Well, during one of the Partnership’s meetings, somebody was asking me about Baltimore. I was doing my Baltimore booster thing, saying what a great city it is, how quirky and authentic it is. It has all these amenities, is racially diverse, and a friendly town. I summed up by saying that Baltimore was a great place to live. Tony turned to me and asked, "For whom?"
Of course I know he's right, but that question knocked me off my feet. The people who want to see the city flourish are often not asking the question "For whom?"

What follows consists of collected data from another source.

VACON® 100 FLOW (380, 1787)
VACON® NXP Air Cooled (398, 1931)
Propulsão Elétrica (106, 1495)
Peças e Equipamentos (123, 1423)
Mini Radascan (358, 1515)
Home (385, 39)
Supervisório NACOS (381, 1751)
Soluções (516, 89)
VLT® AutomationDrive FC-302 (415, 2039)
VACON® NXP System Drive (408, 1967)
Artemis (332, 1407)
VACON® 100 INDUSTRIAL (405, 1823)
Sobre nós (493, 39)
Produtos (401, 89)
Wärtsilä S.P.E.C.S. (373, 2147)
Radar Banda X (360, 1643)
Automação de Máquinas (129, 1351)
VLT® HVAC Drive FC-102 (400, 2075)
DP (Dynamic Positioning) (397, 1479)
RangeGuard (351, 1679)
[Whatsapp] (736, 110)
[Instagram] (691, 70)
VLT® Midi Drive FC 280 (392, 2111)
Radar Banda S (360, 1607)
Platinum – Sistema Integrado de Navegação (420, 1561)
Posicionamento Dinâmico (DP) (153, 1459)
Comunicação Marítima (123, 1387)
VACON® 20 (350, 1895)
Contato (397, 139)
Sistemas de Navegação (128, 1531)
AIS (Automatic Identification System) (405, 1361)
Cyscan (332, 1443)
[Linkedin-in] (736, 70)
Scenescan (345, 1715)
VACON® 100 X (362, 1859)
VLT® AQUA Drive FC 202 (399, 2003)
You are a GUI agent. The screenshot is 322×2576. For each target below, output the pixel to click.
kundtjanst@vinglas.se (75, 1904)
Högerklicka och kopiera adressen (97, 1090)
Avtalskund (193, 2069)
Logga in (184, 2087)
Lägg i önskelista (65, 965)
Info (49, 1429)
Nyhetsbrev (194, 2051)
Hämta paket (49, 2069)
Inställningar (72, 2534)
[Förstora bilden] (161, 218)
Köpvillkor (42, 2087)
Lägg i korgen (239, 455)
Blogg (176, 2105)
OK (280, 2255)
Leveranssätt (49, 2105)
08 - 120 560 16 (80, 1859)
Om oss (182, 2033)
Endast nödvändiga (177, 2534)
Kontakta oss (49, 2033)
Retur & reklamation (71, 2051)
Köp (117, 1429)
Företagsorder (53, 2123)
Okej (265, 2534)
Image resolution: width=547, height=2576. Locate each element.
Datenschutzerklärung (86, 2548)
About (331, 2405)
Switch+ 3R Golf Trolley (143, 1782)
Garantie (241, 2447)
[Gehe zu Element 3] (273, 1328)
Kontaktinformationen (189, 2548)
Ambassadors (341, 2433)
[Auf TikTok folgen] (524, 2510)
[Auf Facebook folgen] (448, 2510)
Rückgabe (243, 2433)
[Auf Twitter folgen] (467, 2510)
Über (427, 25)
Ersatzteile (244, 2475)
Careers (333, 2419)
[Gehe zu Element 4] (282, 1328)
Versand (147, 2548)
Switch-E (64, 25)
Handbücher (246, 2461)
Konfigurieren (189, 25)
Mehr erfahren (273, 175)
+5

The city that invented redlining must become the city on a hill, the place that shows the world that inclusive revitalization is possible and that the benefits of revitalization can flow to everyone. If we're not vigilant about that goal 24/7, it's not going to happen.
Now, will Baltimore become Brooklyn? Well, 20 years ago, no one thought Brooklyn would become Brooklyn. It's possible. We're 38 miles from one of the most expensive housing markets in the country, and we have all these amenities.
We don't need to follow the template of every other city. We need to craft our own template, acknowledge our legacy of segregation, and create new forms of social cohesion across diverse population groups.
That can create the kind of opportunities that would make our young people want to stay in Baltimore and view the city as a place where they can become who they dream of being.